● GIVEN PROBLEM: Copy the records below verbatim, starting at the line that contains "You are a GUI" and continuing through the end of the records. Omit the pictures from your copy.

● INFORMATION SHOWN:
········
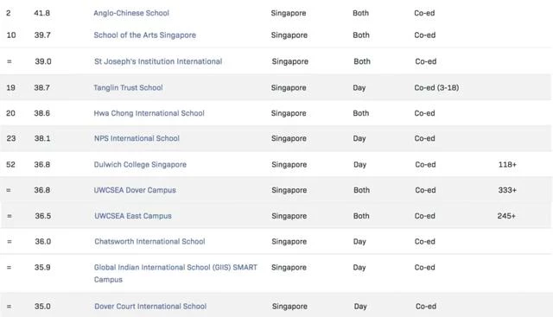Open School of the Arts Singapore link
Viewport: 553px width, 317px height.
144,35
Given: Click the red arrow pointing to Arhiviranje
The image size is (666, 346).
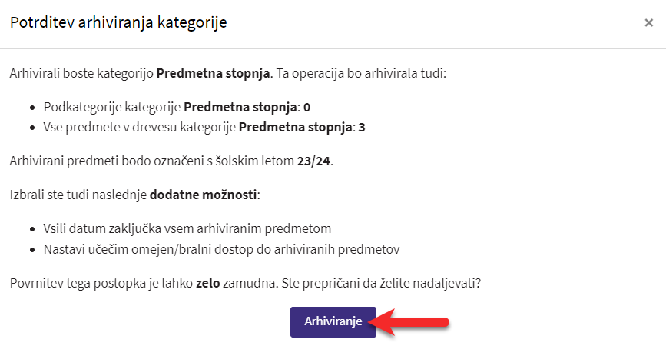Looking at the screenshot, I should (x=409, y=322).
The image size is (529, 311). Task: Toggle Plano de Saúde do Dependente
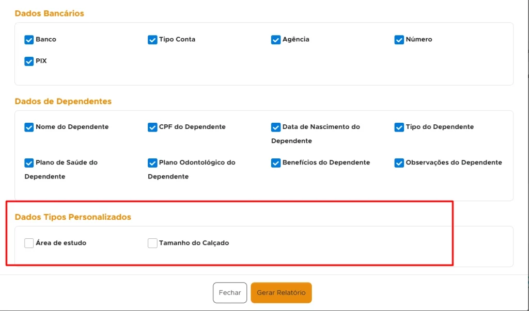point(29,162)
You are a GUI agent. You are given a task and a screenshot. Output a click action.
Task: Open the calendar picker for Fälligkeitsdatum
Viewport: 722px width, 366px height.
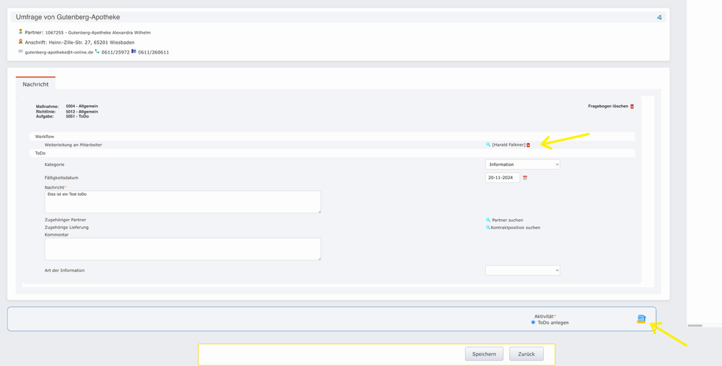tap(524, 177)
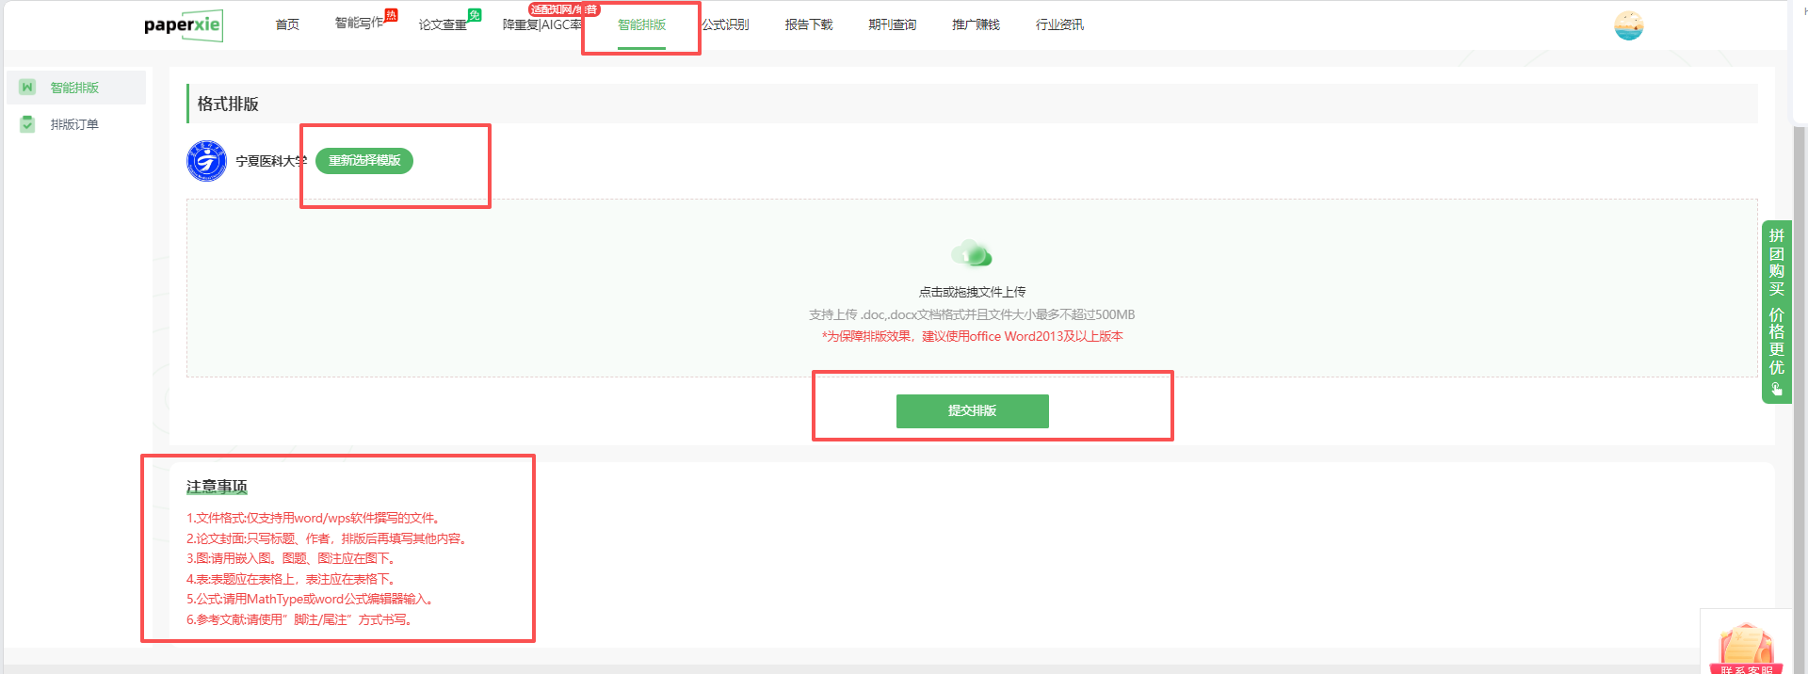
Task: Click the 宁夏医科大学 university emblem
Action: 206,161
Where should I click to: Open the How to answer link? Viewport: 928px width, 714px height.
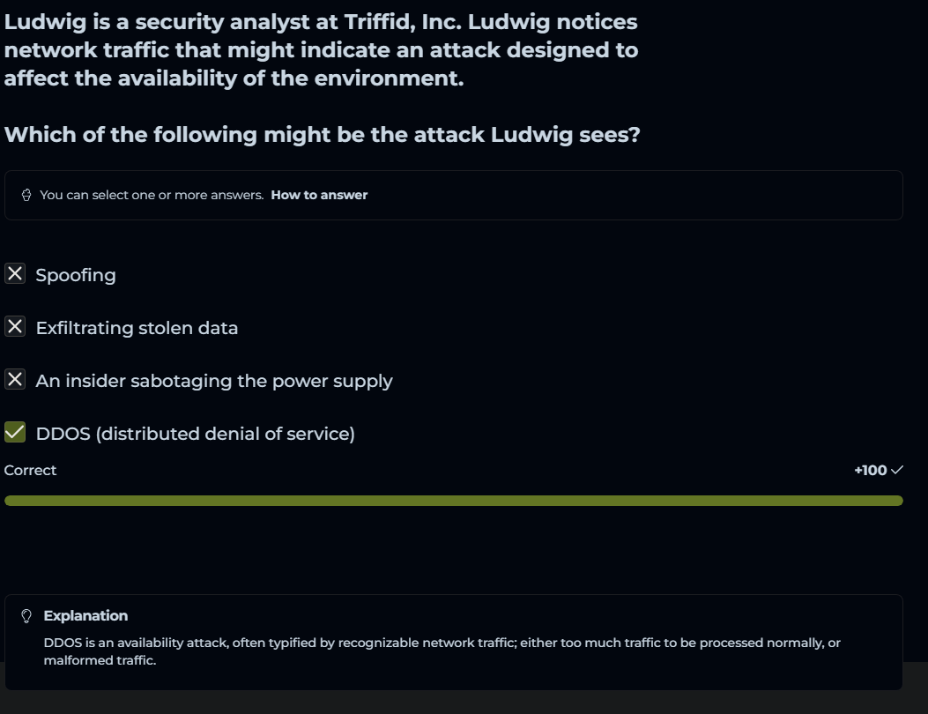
········
● SOLUTION TO THIS PROBLEM:
You are a GUI agent. You are given a task and a screenshot. Output a click action.
Task: Open the calendar picker for Fälligkeitsdatum
Viewport: 722px width, 366px height.
tap(524, 177)
Task: Click the 宁夏医科大学 university emblem
Action: 206,161
Where should I click to: Open the How to answer link? Viewport: 928px width, 714px height.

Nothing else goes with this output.